_AIM OF THE EXERCISE_
Rewrite all the entries below with every instance of "GUI agent" replaced by "screen navigation agent", keeping everything else the same. Omit the pictures from your version.

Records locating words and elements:
-----

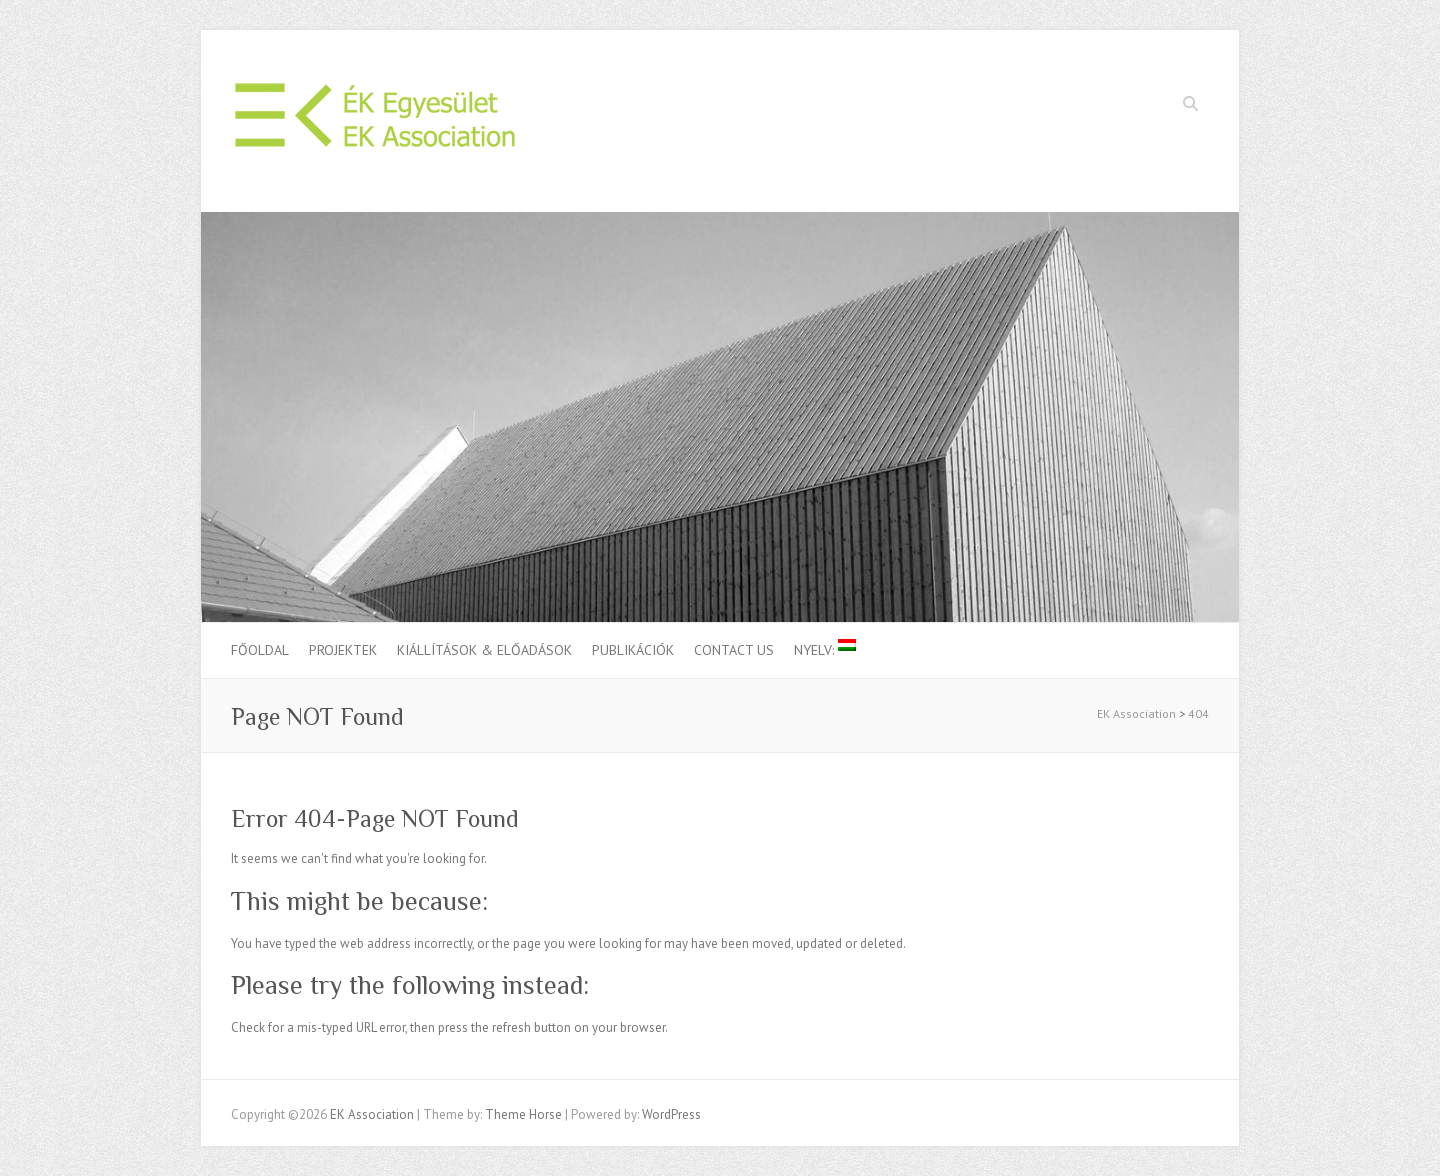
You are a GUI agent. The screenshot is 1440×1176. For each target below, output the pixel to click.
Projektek (343, 650)
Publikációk (633, 650)
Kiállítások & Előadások (484, 650)
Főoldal (260, 650)
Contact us (734, 650)
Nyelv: (825, 649)
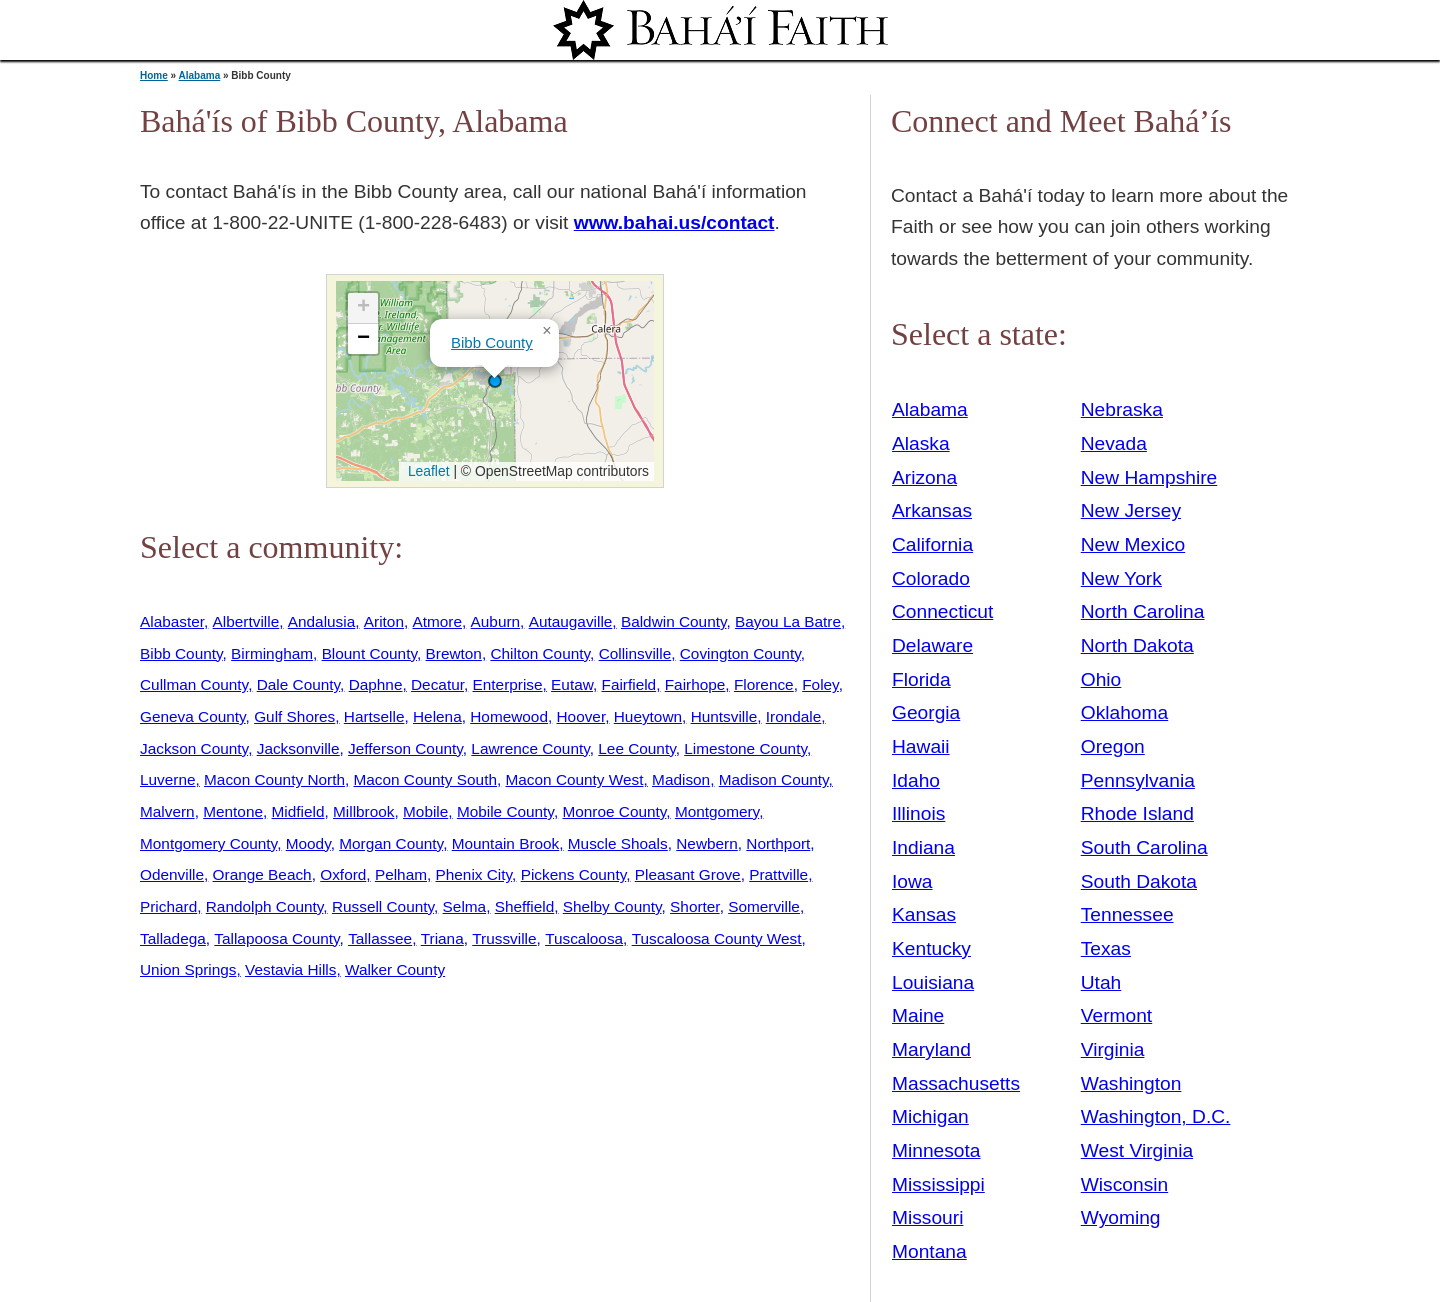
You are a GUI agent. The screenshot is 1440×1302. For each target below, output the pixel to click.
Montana (929, 1251)
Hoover (581, 716)
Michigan (930, 1116)
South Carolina (1144, 847)
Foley (820, 684)
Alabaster (172, 621)
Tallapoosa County (276, 938)
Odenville (172, 874)
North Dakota (1137, 645)
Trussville (504, 938)
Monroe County (614, 811)
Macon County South (425, 779)
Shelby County (612, 906)
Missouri (927, 1217)
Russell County (383, 906)
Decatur (437, 684)
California (932, 544)
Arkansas (932, 510)
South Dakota (1139, 881)
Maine (918, 1015)
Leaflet (426, 471)
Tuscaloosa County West (717, 938)
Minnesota (936, 1150)
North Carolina (1143, 611)
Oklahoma (1124, 712)
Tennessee (1127, 914)
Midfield (298, 811)
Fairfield (629, 684)
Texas (1106, 948)
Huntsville (724, 716)
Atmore (437, 621)
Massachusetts (956, 1083)
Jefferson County (405, 748)
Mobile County (505, 811)
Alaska (921, 443)
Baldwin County (674, 621)
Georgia (926, 712)
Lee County (636, 748)
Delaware (932, 645)
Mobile (425, 811)
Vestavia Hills (290, 969)
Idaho (916, 780)
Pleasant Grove (688, 874)
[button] (495, 381)
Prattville (778, 874)
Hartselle (374, 716)
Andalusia (321, 621)
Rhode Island (1137, 813)
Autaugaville (571, 621)
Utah (1101, 982)
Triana (442, 938)
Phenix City (474, 874)
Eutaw (572, 684)
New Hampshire (1149, 477)
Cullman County (194, 684)
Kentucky (931, 948)
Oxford (343, 874)
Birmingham (272, 653)
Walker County (395, 969)
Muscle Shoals (618, 843)
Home (154, 75)
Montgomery (717, 811)
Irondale (794, 716)
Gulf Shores (294, 716)
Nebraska (1122, 409)
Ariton (384, 621)
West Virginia (1137, 1150)
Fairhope (695, 684)
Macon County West (575, 779)
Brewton (454, 653)
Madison (681, 779)
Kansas (924, 914)
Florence (764, 684)
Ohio (1101, 679)
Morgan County (391, 843)
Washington (1131, 1083)
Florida (921, 679)
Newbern (706, 843)
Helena (437, 716)
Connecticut (942, 611)
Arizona (924, 477)
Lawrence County (530, 748)
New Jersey (1131, 510)
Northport (778, 843)
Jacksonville (298, 748)
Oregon (1113, 746)
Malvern (167, 811)
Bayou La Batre (788, 621)
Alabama (200, 75)
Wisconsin (1124, 1184)
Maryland (931, 1049)
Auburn (496, 621)
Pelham (401, 874)
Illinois (918, 813)
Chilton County (540, 653)
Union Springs (188, 969)
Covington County (740, 653)
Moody (308, 843)
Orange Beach (262, 874)
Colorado (931, 578)
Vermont (1116, 1015)
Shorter (695, 906)
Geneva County (193, 716)
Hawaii (921, 746)
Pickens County (574, 874)
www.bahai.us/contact (674, 222)
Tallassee (380, 938)
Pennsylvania (1138, 780)
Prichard (168, 906)
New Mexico (1133, 544)
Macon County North (274, 779)
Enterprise (508, 684)
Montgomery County (208, 843)
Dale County (298, 684)
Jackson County (194, 748)
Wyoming (1121, 1217)
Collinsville (635, 653)
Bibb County (492, 342)
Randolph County (265, 906)
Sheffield (525, 906)
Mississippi (938, 1184)
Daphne (376, 684)
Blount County (369, 653)
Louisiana (933, 982)
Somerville (764, 906)
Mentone (233, 811)
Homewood (509, 716)
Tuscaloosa (584, 938)
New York (1121, 578)
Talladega (173, 938)
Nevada (1114, 443)
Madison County (774, 779)
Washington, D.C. (1156, 1116)
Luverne (168, 779)
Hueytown (648, 716)
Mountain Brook (506, 843)
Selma (465, 906)
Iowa (912, 881)
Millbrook (363, 811)
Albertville (246, 621)
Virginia (1113, 1049)
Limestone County (745, 748)
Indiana (923, 847)
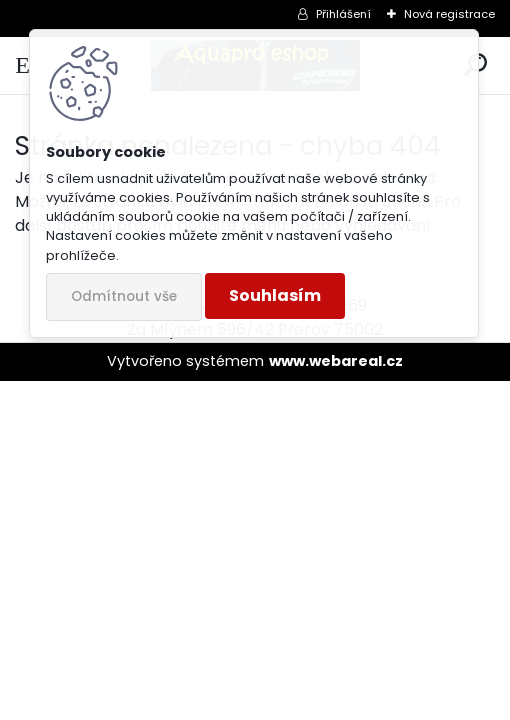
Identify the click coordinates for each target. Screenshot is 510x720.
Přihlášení (343, 14)
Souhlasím (275, 295)
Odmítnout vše (124, 296)
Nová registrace (449, 14)
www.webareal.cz (336, 361)
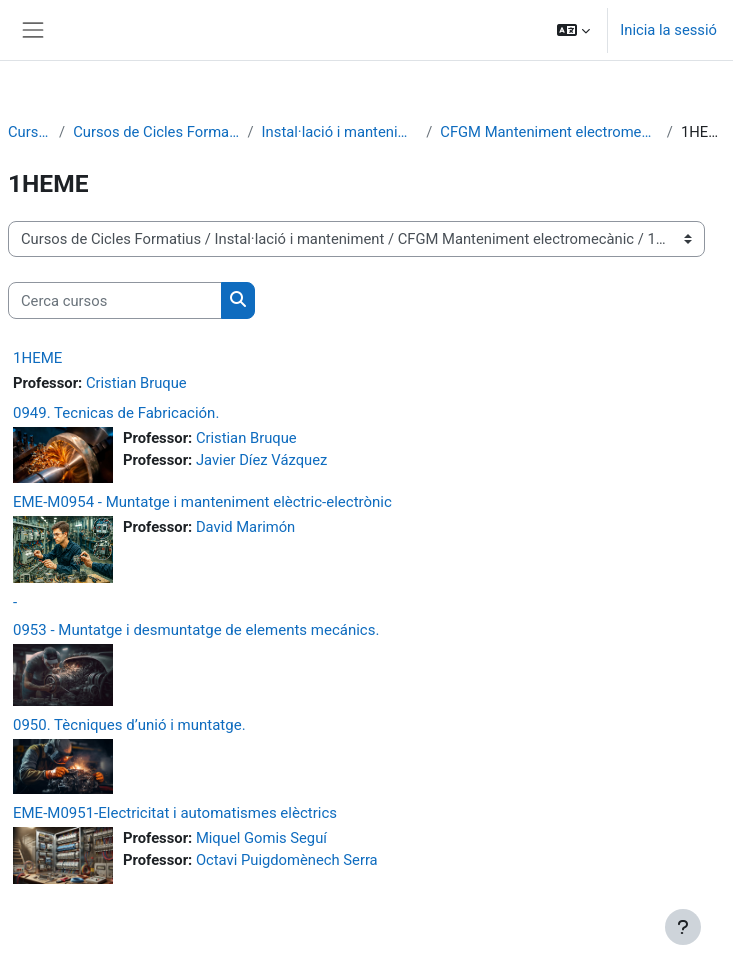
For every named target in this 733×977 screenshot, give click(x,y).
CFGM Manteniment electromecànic (549, 132)
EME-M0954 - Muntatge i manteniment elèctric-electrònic (202, 502)
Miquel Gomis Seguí (261, 838)
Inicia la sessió (668, 30)
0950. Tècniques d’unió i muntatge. (129, 725)
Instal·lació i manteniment (340, 132)
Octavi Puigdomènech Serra (287, 860)
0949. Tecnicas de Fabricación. (116, 413)
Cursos (29, 132)
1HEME (37, 358)
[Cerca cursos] (115, 300)
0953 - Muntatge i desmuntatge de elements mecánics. (196, 630)
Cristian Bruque (136, 383)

-----

_SOLVED EXERCISE_
You are a screen navigation agent. The screenshot is 1440×1176. For each target below, output the pixel to click.
Projektek (343, 650)
Publikációk (633, 650)
Kiállítások & Előadások (484, 650)
Főoldal (260, 650)
Contact us (734, 650)
Nyelv: (825, 649)
You are a screen navigation agent. The screenshot is 1440×1302. For each target below, output the pixel to click.
Montana (929, 1251)
Hoover (581, 716)
Michigan (930, 1116)
South Carolina (1144, 847)
Foley (820, 684)
Alabaster (172, 621)
Tallapoosa County (276, 938)
Odenville (172, 874)
North Dakota (1137, 645)
Trussville (504, 938)
Monroe County (614, 811)
Macon County South (425, 779)
Shelby County (612, 906)
Missouri (927, 1217)
Russell County (383, 906)
Decatur (437, 684)
California (932, 544)
Arkansas (932, 510)
South Dakota (1139, 881)
Maine (918, 1015)
Leaflet (426, 471)
Tuscaloosa County West (717, 938)
Minnesota (936, 1150)
North Carolina (1143, 611)
Oklahoma (1124, 712)
Tennessee (1127, 914)
Midfield (298, 811)
Fairfield (629, 684)
Texas (1106, 948)
Huntsville (724, 716)
Atmore (437, 621)
Massachusetts (956, 1083)
Jefferson County (405, 748)
Mobile County (505, 811)
Alaska (921, 443)
Baldwin County (674, 621)
Georgia (926, 712)
Lee County (636, 748)
Delaware (932, 645)
Mobile (425, 811)
Vestavia Hills (290, 969)
Idaho (916, 780)
Pleasant Grove (688, 874)
[button] (495, 381)
Prattville (778, 874)
Hartselle (374, 716)
Andalusia (321, 621)
Rhode Island (1137, 813)
Autaugaville (571, 621)
Utah (1101, 982)
Triana (442, 938)
Phenix City (474, 874)
Eutaw (572, 684)
New Hampshire (1149, 477)
Cullman County (194, 684)
Kentucky (931, 948)
Oxford (343, 874)
Birmingham (272, 653)
Walker County (395, 969)
Muscle Shoals (618, 843)
Home (154, 75)
Montgomery (717, 811)
Irondale (794, 716)
Gulf Shores (294, 716)
Nebraska (1122, 409)
Ariton (384, 621)
West Virginia (1137, 1150)
Fairhope (695, 684)
Macon County West (575, 779)
Brewton (454, 653)
Madison (681, 779)
Kansas (924, 914)
Florence (764, 684)
Ohio (1101, 679)
Morgan County (391, 843)
Washington (1131, 1083)
Florida (921, 679)
Newbern (706, 843)
Helena (437, 716)
Connecticut (942, 611)
Arizona (924, 477)
Lawrence County (530, 748)
New Jersey (1131, 510)
Northport (778, 843)
Jacksonville (298, 748)
Oregon (1113, 746)
Malvern (167, 811)
Bayou La Batre (788, 621)
Alabama (200, 75)
Wisconsin (1124, 1184)
Maryland (931, 1049)
Auburn (496, 621)
Pelham (401, 874)
Illinois (918, 813)
Chilton County (540, 653)
Union Springs (188, 969)
Covington County (740, 653)
Moody (308, 843)
Orange Beach (262, 874)
Colorado (931, 578)
Vermont (1116, 1015)
Shorter (695, 906)
Geneva County (193, 716)
Hawaii (921, 746)
Pickens County (574, 874)
www.bahai.us/contact (674, 222)
Tallassee (380, 938)
Pennsylvania (1138, 780)
Prichard (168, 906)
New Mexico (1133, 544)
Macon County North (274, 779)
Enterprise (508, 684)
Montgomery County (208, 843)
Dale County (298, 684)
Jackson County (194, 748)
Wyoming (1121, 1217)
Collinsville (635, 653)
Bibb County (492, 342)
Randolph County (265, 906)
Sheffield (525, 906)
Mississippi (938, 1184)
Daphne (376, 684)
Blount County (369, 653)
Louisiana (933, 982)
Somerville (764, 906)
Mentone (233, 811)
Homewood (509, 716)
Tuscaloosa (584, 938)
New York (1121, 578)
Talladega (173, 938)
Nevada (1114, 443)
Madison County (774, 779)
Washington, D.C. (1156, 1116)
Luverne (168, 779)
Hueytown (648, 716)
Mountain Brook (506, 843)
Selma (465, 906)
Iowa (912, 881)
Millbrook (363, 811)
Albertville (246, 621)
Virginia (1113, 1049)
Limestone County (745, 748)
Indiana (923, 847)
Identify the click coordinates for each target. Screenshot is 510x720.
Přihlášení (343, 14)
Souhlasím (275, 295)
Odmítnout vše (124, 296)
Nová registrace (449, 14)
www.webareal.cz (336, 361)
For every named target in this 733×977 screenshot, give click(x,y).
CFGM Manteniment electromecànic (549, 132)
EME-M0954 - Muntatge i manteniment elèctric-electrònic (202, 502)
Miquel Gomis Seguí (261, 838)
Inicia la sessió (668, 30)
0950. Tècniques d’unió i muntatge. (129, 725)
Instal·lació i manteniment (340, 132)
Octavi Puigdomènech Serra (287, 860)
0949. Tecnicas de Fabricación. (116, 413)
Cursos (29, 132)
1HEME (37, 358)
[Cerca cursos] (115, 300)
0953 - Muntatge i desmuntatge de elements mecánics. (196, 630)
Cristian Bruque (136, 383)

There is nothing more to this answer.